Ivosidenib is a potent and targeted inhibitor of mIDH1 and was shown to reduce plasma 2-HG levels substantially in patients with solid tumors and hematologic malignancies [12, 13]. In the phase III ClarIDHy study, ivosidenib demonstrated an improvement in progression-free survival compared with placebo in patients with advanced previously treated mIDH1 cholangiocarcinoma [15]. The results from this study align with previously reported pharmacokinetic parameters of ivosidenib in patients with intrahepatic cholangiocarcinoma [18]. In this report, oral ivosidenib 500 mg qd demonstrated good exposure in patients with advanced mIDH1 cholangiocarcinoma. Plasma ivosidenib exposure in this population following single or multiple doses of ivosidenib was comparable with findings from a phase I study of patients with advanced solid tumors, including cholangiocarcinoma [12]. Additionally, and as reported in the aforementioned phase I study [12], following one cycle of ivosidenib, mean plasma 2-HG concentration in this population was reduced by up to ~ 97%, close to levels observed in healthy individuals (72.6 ± 21.8 ng/mL) [12]. Plasma 2-HG inhibition was generally maintained through the observation period with continuous dosing of ivosidenib 500 mg qd.

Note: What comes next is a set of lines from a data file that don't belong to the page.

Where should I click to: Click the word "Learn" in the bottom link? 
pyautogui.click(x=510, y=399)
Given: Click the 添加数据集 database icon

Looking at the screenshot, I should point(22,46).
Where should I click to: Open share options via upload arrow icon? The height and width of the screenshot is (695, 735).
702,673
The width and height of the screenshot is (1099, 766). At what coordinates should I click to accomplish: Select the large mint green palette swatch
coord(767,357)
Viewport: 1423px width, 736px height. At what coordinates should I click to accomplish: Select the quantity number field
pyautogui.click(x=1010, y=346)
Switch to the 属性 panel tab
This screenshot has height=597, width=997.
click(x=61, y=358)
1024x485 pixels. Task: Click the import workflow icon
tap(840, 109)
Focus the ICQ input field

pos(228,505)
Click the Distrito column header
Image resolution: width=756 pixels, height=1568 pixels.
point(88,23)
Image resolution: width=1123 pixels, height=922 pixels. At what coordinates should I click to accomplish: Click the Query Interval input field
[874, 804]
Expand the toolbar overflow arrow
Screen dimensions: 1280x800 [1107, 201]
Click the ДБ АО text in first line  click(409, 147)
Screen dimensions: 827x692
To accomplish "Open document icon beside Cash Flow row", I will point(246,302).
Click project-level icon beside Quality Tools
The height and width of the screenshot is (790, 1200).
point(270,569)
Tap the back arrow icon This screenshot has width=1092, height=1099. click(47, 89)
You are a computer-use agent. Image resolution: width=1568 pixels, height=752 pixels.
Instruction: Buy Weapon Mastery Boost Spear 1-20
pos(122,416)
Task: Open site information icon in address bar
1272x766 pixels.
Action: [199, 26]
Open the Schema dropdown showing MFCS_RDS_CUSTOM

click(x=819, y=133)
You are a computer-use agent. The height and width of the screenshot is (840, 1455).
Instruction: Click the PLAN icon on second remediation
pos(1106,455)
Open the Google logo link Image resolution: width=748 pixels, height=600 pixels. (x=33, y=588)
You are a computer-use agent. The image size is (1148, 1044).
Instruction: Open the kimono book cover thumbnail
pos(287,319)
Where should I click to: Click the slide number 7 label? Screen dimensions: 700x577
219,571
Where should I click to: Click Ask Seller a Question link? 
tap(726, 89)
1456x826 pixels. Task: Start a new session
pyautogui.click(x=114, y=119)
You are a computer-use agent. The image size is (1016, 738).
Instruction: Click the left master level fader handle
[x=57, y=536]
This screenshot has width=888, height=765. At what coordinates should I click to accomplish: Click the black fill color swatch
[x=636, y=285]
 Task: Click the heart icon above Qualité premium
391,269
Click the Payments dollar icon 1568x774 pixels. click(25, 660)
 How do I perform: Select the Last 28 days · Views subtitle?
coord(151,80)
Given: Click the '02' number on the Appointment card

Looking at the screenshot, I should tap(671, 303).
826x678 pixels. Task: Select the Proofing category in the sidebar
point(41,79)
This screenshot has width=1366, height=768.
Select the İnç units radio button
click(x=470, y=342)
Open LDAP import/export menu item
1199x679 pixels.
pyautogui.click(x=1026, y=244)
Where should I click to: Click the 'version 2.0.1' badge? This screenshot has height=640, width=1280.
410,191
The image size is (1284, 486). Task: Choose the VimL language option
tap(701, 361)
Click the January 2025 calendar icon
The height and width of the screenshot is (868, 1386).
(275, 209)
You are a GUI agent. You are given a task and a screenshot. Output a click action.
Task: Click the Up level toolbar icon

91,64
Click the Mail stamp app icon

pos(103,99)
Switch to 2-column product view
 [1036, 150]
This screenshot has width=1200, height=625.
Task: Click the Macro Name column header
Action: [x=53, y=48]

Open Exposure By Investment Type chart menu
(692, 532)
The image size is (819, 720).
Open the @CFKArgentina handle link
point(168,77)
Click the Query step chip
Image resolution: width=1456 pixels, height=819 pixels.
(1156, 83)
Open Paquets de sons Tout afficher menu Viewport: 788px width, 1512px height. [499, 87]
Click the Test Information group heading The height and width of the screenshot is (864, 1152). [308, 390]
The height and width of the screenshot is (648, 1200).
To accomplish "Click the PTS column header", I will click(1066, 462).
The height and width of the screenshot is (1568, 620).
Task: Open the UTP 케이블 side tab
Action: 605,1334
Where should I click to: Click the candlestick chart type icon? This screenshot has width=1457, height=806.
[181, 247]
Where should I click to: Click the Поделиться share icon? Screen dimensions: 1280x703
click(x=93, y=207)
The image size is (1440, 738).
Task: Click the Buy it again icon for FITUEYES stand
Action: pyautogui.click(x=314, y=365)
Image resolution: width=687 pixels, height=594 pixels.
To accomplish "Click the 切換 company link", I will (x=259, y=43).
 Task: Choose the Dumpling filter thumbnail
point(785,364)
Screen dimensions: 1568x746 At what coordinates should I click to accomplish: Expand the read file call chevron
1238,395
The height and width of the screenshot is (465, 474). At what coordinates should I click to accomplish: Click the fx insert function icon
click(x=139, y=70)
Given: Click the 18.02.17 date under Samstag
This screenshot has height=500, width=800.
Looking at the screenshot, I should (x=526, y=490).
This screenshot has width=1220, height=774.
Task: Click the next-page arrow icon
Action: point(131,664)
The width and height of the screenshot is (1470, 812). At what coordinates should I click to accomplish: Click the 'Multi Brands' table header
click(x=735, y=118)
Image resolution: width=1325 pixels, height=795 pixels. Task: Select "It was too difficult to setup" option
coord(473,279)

Ivosidenib was rapidly absorbed following single and multiple qd 500 mg doses. Moreover, plasma ivosidenib levels appeared to reach steady state during the first cycle of continuous dosing, consistent with the recently published findings in solid tumors, including cholangiocarcinoma [12]. Ivosidenib 500 mg qd was associated with a robust and persistent reduction of plasma 2-HG, irrespective of treatment outcome. The allowance of placebo-to-ivosidenib crossover in the trial did not limit the PK/PD analysis reported here. However, this analysis provided only limited characterization of any associations between 2-HG reduction and clinical outcomes. A range of disease- and host-specific factors, such as the impact of tumor burden on 2-HG production and/or reduction, may influence clinical response to mIDH1 inhibition, and these covariates were not assessed here. Furthermore, paired tissue biopsies were not taken in this study, therefore no analyses could be conducted with regard to resistance dynamics and mechanisms. Potentially, many molecular factors may contribute to the differences in treatment outcomes seen with 2-HG reduction. Previous analysis of matched baseline and on-treatment samples from patients with mIDH1 intrahepatic cholangiocarcinoma treated in the phase I study of ivosidenib in patients with solid tumors showed that ivosidenib induced morphological changes (notably, decreased cytoplasm) and molecular evidence of hepatocytic differentiation, both of which were correlated with improved progression-free survival [19]. Conversely, earlier disease progression was associated with AKT activity, cell proliferation, and stem cell gene expression signatures. Ongoing exploratory efforts, including analyses of liquid biopsies, may provide further elucidation of any relationship between plasma 2-HG reduction and clinical response in ClarIDHy.

In conclusion, ivosidenib 500 mg qd has shown a favorable PK/PD profile in patients with advanced mIDH1 cholangiocarcinoma, with demonstrated rapid absorption, slow elimination, and robust suppression of plasma 2-HG, attesting the positive outcomes in treated patients.